The summer before her senior year at Patrick Henry High School, Camille did her Step Up internship at Mortenson Company, a Twin Cities builder and developer, where one of her first lessons was learning company cultural cues.
“I was invited to a company lunch. I was very nervous and had no idea how to act or what to expect. Thinking I was going to have to pay for my lunch, I just ordered something to drink. After hearing my order, my internship mentor explained that the company was paying for it because it was a business lunch.”
As a shy high school student, Camille was initially afraid to talk with people at Mortenson, but she grew to be comfortable. She learned how to use office equipment and the interoffice mail system, and how to write a resume. She also gained valuable interviewing skills.
“Step Up gives you a head start on getting the skills needed to set yourself up for success moving forward,” says Camille. “I came into the job market knowing how to do a resume, interview and engage with people. This put me ahead of some of my peers and made me feel confident and comfortable in corporate spaces.”

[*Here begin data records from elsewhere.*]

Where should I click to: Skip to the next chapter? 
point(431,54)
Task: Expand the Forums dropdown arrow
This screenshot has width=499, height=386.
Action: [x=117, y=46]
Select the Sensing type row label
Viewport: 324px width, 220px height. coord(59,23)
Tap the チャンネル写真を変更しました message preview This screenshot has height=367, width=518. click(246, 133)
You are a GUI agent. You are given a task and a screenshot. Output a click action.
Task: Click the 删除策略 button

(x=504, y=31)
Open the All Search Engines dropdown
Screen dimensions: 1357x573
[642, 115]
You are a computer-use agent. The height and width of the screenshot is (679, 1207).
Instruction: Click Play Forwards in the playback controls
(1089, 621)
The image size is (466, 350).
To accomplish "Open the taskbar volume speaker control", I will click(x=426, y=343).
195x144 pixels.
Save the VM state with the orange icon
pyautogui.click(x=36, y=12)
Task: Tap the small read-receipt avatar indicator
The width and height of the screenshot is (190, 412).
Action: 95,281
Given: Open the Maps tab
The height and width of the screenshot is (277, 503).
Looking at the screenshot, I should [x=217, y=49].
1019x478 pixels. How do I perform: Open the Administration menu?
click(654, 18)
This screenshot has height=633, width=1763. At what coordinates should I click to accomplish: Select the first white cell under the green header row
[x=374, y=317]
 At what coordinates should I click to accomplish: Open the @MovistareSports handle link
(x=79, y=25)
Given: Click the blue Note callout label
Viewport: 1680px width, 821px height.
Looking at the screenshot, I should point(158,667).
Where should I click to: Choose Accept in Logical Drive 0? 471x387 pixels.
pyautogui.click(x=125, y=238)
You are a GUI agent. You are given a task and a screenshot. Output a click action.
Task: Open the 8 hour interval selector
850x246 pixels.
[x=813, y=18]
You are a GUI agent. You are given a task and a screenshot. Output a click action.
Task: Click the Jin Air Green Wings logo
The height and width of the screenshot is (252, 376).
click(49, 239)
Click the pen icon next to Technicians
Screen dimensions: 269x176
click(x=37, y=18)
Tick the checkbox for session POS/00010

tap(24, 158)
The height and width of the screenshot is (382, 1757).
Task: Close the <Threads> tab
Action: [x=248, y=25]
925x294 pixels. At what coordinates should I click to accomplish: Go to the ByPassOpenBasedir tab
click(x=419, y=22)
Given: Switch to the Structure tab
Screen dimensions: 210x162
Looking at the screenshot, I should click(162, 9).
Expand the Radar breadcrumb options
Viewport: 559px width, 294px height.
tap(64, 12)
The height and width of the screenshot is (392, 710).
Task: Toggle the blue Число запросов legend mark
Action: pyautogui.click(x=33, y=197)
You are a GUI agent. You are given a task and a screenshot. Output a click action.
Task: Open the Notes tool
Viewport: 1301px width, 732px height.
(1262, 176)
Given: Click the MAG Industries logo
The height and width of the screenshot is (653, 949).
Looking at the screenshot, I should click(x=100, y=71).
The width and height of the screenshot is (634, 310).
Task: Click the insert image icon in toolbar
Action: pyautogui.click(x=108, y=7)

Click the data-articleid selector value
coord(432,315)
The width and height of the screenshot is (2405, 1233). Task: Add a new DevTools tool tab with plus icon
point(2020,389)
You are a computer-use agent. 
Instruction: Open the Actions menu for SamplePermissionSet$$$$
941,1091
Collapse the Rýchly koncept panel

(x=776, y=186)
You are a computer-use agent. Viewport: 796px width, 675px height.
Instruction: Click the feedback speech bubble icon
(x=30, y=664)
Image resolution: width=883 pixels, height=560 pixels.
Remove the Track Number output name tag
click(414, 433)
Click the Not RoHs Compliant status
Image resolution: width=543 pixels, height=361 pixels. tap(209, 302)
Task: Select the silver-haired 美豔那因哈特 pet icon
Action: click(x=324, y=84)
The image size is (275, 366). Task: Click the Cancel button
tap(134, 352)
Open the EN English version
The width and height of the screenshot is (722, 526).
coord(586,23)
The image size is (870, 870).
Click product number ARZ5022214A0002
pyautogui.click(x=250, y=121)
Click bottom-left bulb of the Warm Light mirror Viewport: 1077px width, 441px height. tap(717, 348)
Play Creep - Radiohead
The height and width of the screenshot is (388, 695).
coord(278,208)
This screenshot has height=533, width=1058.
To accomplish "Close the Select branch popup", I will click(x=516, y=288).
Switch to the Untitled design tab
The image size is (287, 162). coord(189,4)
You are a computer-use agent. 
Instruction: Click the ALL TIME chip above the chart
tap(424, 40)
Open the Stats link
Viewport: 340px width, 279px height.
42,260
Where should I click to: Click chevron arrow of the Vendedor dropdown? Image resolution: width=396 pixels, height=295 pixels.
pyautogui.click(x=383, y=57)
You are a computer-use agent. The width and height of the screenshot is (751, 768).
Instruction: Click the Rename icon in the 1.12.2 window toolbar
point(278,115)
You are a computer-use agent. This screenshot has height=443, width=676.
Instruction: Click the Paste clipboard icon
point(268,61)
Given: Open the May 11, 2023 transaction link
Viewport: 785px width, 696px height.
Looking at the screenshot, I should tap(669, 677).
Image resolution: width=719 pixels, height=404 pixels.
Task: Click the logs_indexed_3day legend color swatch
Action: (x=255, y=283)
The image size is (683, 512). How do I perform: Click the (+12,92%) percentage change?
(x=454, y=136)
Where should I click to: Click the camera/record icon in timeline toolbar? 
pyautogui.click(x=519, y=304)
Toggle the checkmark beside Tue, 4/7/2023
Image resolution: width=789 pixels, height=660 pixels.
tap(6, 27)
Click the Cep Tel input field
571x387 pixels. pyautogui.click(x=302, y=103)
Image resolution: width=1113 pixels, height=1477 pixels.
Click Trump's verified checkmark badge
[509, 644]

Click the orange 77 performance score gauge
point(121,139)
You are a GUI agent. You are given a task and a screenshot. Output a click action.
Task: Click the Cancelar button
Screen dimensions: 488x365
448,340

Later, as a student at Emory University in Atlanta, Camille landed an Urban Scholars internship at the City of Minneapolis, which supports college students of color in accessing public sector careers. Her first intern project was creating a financial literacy guide for Step Up interns, which was assigned by Step Up director Tammy Dickinson.
Camille says, “Tammy checked in with me and mentored me on the guide. We also worked on contract compliance and economic development projects that ended up being important in defining my career path because I learned that I liked data.”
This data project eventually led Camille to a data analyst position at Shine Early Learning, following her college graduation and a master’s degree in public affairs at the University of Texas. She quickly advanced to director of program design and management at Shine. From there, she spent a year as director of research and program evaluation in the Aldine School District in Houston before returning to Shine as senior director of program stats.
Drawn to technology, Camille is now a senior manager with Seattle-based Tableau Software. Working remotely from Houston, she advises businesses and state and local government customers to accurately implement Tableau’s software. She also trains them how to use the software, making sure they have the capacity to support what they’ve purchased.
Camille is grateful to the City of Minneapolis and Achieve Twin Cities for her Step Up internships. She says her professional network that began with Step Up has been critical to her success.
She also has a message for current Step Up interns. “Build your tribe, seek out mentors in the places you want to work, and never doubt that you deserve to be in those spaces.”